WHAT YOU SHOULD DO:
Output, exactly and with no pictures, the line that contains "Where should I click to: Show" and every line that comes after it in the data below, the last one included.

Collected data
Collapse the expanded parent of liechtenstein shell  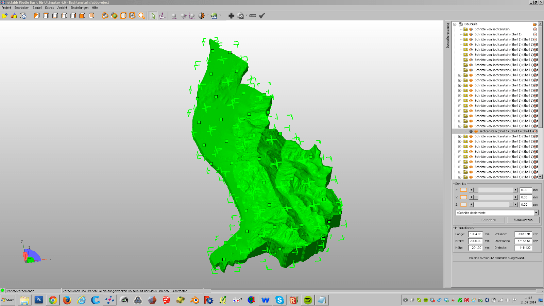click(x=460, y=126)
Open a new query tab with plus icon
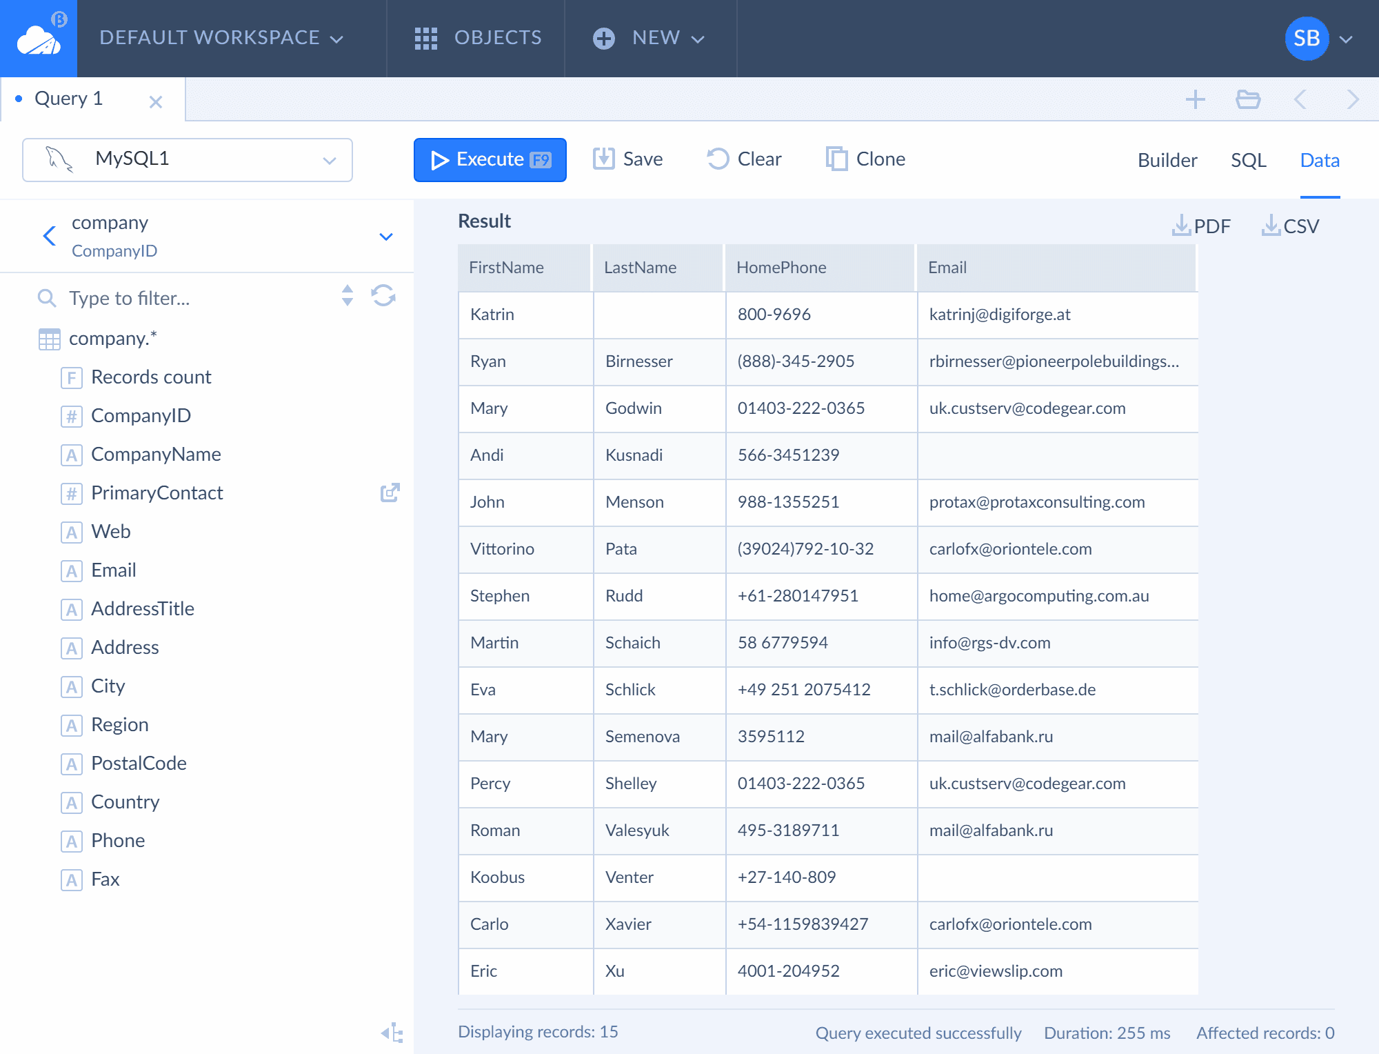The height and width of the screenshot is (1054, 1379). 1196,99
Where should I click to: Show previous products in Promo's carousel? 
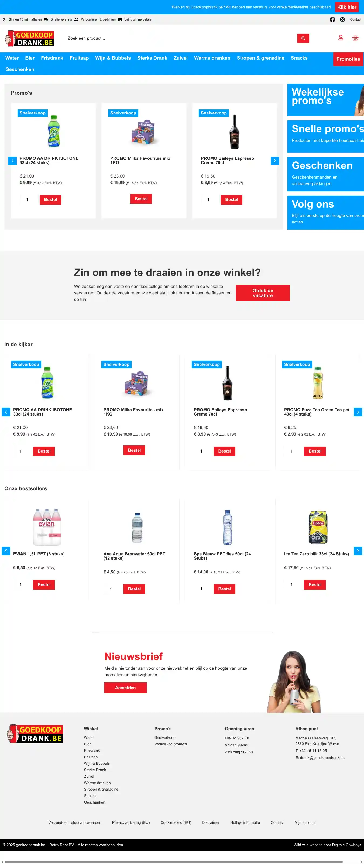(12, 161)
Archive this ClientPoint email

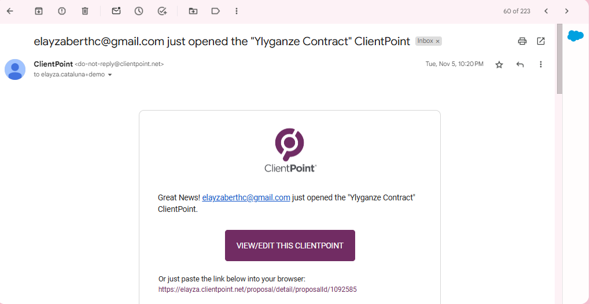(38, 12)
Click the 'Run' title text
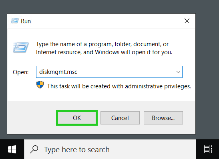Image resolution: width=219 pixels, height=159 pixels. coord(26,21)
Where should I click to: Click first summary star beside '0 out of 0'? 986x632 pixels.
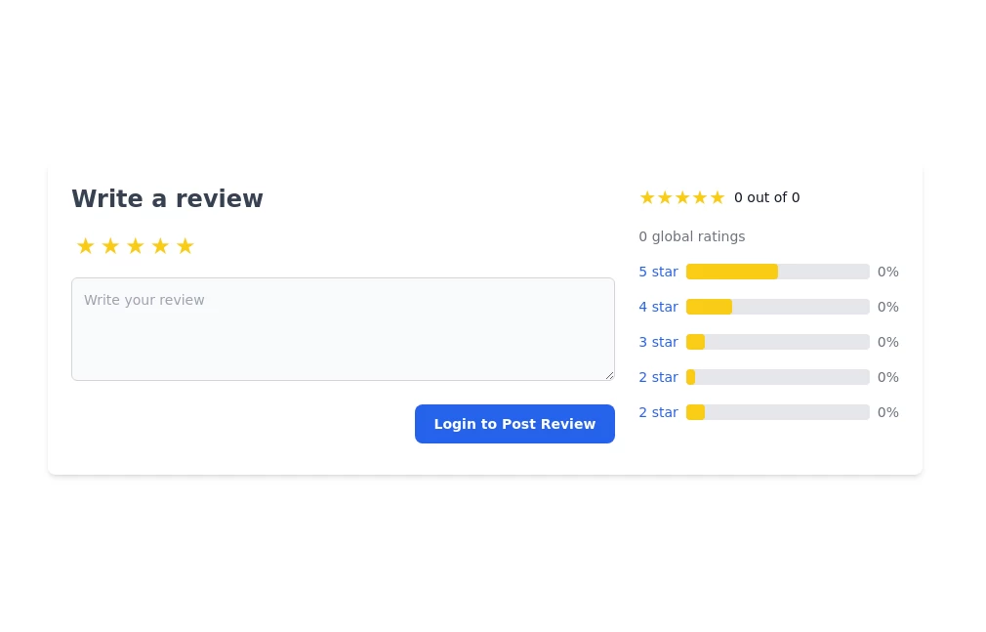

FINISHED TASK:
Where should I click to: Show previous products in Promo's carousel? 
(12, 161)
Archive this ClientPoint email

(38, 12)
Click the 'Run' title text
Image resolution: width=219 pixels, height=159 pixels. coord(26,21)
Where should I click to: Click first summary star beside '0 out of 0'? 986x632 pixels.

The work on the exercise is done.